(Stored records)
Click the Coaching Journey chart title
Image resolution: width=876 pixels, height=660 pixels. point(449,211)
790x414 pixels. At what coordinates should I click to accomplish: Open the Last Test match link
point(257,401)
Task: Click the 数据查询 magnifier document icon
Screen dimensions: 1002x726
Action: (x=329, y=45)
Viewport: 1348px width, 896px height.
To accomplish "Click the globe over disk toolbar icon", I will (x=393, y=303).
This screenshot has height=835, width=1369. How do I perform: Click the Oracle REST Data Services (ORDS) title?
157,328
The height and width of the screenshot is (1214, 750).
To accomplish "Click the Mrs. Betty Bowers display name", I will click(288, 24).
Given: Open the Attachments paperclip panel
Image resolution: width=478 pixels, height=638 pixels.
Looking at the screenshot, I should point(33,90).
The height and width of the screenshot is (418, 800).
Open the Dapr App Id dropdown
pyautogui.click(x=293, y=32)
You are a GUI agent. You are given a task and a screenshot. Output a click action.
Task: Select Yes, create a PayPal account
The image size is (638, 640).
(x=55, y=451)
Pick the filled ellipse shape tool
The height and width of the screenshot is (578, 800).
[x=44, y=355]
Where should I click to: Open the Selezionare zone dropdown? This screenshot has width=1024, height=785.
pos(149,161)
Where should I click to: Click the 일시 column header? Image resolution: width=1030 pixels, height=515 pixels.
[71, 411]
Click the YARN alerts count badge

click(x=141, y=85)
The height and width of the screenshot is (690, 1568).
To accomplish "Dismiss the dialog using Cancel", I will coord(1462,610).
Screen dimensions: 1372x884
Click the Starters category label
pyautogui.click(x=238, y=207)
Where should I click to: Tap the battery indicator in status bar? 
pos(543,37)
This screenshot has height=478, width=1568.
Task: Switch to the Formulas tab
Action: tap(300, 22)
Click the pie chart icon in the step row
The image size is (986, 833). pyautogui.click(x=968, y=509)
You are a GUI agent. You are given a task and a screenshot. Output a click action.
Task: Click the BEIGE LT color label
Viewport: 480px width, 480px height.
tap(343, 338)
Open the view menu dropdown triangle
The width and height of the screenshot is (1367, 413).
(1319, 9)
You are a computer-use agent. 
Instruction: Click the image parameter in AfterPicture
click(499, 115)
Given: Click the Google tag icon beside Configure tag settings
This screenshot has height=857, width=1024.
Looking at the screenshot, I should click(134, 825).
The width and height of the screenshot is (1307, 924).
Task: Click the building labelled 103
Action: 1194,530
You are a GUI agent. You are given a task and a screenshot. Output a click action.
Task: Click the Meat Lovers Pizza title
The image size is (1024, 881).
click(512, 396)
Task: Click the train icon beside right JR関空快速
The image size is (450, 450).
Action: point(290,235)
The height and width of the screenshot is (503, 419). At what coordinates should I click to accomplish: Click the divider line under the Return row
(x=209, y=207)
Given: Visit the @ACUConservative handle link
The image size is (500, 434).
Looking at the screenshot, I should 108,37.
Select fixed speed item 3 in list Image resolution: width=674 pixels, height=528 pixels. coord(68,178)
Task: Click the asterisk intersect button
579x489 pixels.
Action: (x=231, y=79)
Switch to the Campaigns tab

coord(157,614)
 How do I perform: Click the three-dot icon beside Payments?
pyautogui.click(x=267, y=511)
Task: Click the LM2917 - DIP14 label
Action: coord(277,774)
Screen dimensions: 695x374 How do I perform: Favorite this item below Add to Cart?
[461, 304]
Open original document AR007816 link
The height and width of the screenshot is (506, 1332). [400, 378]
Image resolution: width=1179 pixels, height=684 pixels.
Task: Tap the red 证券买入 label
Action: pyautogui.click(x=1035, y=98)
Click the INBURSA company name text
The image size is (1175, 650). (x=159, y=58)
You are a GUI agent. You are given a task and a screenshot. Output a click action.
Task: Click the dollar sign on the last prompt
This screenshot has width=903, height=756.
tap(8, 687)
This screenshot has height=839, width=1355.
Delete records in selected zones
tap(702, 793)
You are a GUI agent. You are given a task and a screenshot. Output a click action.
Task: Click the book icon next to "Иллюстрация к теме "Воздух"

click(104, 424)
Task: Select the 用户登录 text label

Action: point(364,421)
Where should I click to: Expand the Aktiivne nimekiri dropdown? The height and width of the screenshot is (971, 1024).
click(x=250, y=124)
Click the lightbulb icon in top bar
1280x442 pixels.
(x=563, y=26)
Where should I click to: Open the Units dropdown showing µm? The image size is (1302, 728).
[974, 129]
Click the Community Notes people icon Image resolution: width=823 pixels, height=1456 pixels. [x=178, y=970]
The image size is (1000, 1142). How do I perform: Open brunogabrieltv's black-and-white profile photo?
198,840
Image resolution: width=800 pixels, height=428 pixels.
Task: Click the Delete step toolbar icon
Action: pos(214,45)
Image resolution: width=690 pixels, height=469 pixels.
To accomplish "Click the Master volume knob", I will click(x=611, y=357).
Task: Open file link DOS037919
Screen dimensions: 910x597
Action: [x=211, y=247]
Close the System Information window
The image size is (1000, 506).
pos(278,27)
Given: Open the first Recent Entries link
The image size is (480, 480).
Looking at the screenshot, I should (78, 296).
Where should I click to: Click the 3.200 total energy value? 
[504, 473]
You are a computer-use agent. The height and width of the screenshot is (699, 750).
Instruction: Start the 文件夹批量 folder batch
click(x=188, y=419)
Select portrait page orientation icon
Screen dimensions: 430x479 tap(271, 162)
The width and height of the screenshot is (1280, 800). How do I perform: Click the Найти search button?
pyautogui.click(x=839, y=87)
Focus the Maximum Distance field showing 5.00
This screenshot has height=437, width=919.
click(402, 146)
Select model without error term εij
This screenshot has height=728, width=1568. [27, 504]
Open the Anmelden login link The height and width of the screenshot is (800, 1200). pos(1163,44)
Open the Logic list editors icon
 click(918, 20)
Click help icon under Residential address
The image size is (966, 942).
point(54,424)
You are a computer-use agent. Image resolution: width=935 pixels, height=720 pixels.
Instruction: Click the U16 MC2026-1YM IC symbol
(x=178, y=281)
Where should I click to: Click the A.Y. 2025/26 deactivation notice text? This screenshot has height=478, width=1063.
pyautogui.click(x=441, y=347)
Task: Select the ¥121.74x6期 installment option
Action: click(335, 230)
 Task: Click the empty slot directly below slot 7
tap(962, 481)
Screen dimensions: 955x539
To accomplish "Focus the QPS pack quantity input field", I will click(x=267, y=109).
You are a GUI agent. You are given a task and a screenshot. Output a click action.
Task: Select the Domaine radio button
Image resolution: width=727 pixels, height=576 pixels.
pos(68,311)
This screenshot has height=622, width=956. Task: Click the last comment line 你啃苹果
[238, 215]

TASK TO CARRY OUT ->
Your task is to gather all lines from the entries above that hold the word "Focus".

PROBLEM SOLUTION ->
Focus the Maximum Distance field showing 5.00
To accomplish "Focus the QPS pack quantity input field", I will click(x=267, y=109).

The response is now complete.